BEIJING (Reuters) - One of China’s most prominent rights activists will appeal against a four-year prison sentence that prompted international criticism, his lawyer said on Tuesday, because he believes his conviction could set a bad precedent for others on trial.
A court sentenced Xu Zhiyong on Sunday after he campaigned for the rights of children from rural areas to be educated in cities and for officials to disclose their assets. The United States, the European Union and rights groups have condemned the sentence.
The government has waged a 10-month drive against Xu’s “New Citizens’ Movement”, which advocates working within the system to press for change.

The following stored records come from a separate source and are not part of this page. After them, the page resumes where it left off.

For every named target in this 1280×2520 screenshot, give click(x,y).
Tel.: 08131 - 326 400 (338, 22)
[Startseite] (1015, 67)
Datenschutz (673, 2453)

One of the group’s main demands has been for officials to disclose their assets.
While President Xi Jinping has made battling corruption a priority, authorities have shown no sign of agreeing to demands for all officials to disclose assets and at least 20 activists pressing for disclosures have been detained.

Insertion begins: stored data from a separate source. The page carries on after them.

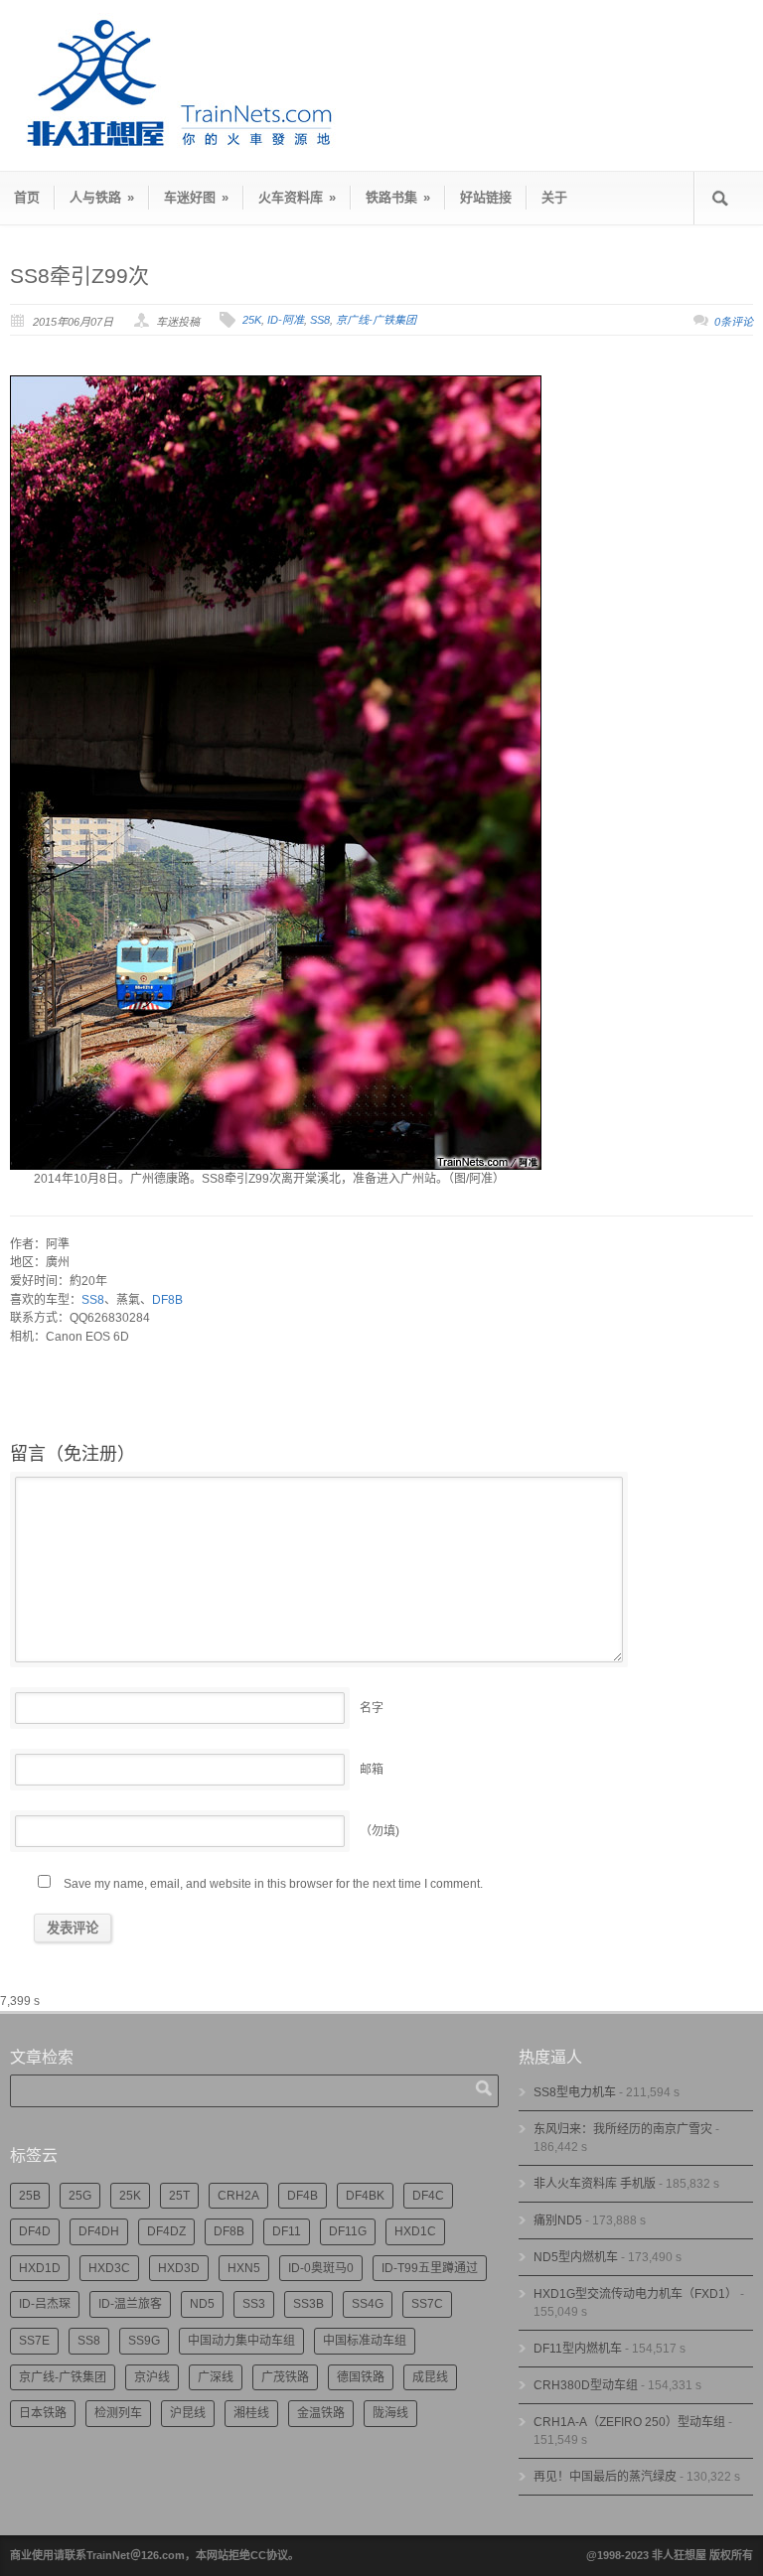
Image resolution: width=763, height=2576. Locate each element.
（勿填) (379, 1831)
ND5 (202, 2304)
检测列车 (118, 2413)
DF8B (167, 1300)
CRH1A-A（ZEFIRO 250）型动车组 (629, 2422)
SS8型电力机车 (575, 2092)
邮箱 (371, 1770)
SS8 (320, 320)
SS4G (367, 2304)
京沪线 (152, 2377)
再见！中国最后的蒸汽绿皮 (605, 2477)
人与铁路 (102, 197)
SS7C (427, 2304)
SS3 (253, 2304)
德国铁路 (360, 2377)
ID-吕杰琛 (45, 2304)
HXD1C (415, 2231)
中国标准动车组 (364, 2341)
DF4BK (365, 2196)
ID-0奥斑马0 (321, 2268)
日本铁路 (43, 2413)
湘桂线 (251, 2413)
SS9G (144, 2341)
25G (80, 2196)
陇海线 (390, 2413)
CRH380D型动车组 (586, 2385)
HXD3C (109, 2268)
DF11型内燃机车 (578, 2349)
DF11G (348, 2231)
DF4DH (98, 2231)
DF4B (302, 2196)
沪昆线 (188, 2413)
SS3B (308, 2304)
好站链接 (486, 197)
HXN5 (244, 2268)
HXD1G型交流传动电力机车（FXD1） (635, 2294)
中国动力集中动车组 (241, 2341)
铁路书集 (398, 197)
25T (179, 2196)
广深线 (215, 2377)
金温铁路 (321, 2413)
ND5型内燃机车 (576, 2257)
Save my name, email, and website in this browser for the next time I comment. (273, 1884)
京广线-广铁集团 (376, 320)
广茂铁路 (285, 2377)
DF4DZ (166, 2231)
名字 (371, 1708)
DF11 (286, 2231)
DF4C (428, 2196)
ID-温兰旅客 (130, 2304)
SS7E (34, 2341)
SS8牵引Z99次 (79, 275)
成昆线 (430, 2377)
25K (251, 320)
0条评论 (733, 322)
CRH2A (238, 2196)
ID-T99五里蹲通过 (430, 2268)
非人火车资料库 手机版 (595, 2184)
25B (30, 2196)
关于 (554, 197)
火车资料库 (297, 197)
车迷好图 (196, 197)
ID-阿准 (285, 320)
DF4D (35, 2231)
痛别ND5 (558, 2220)
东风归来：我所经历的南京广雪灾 (623, 2129)
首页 (27, 197)
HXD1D (40, 2268)
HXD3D (179, 2268)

Xu has also campaigned for the right of children from rural areas to be educated in cities, where many live with their migrant-worker parents.

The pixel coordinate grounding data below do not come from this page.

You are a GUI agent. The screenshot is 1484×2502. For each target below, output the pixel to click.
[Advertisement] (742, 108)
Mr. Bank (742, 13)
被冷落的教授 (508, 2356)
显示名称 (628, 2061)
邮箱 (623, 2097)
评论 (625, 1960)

Xu’s lawyer, Zhang Qingfang, said Xu was concerned about six other activists on trial this week, one of whom will be sentenced on Wednesday.
“If we don’t appeal, the verdict in these cases will not be changed, they’ll be predetermined,” Zhang told Reuters by telephone. “So we have to fight for a space for them, we have to fight for a chance.”
Zhang said although both he and Xu did not think they would win a lighter sentence with the appeal, they planned to use the opportunity to lay out their points of view about the case.
Zhang said he would file an appeal for Xu within 10 days.
Xu’s trial was China’s highest-profile proceeding against a dissident since 2009, when Nobel Laureate Liu Xiaobo was tried for subversion after helping organise the “Charter 08” petition urging the end of one-party rule. He was jailed for 11 years.
Zhang said that on Monday, he read Xu a letter from his wife, Cui Zheng, describing their first child, born about two weeks ago.
“When he was listening, he was very sad. He cried,” Zhang said. “After all, he hasn’t seen his child after her birth and the family’s responsibility now falls on Cui Zheng herself.”
Xu taught law at a Beijing university and ran in a local election. He became prominent over a drive to abolish “custody and repatriation” powers, a form of arbitrary detention used by local governments to sweep homeless people off the streets.
The government scrapped the system in 2003.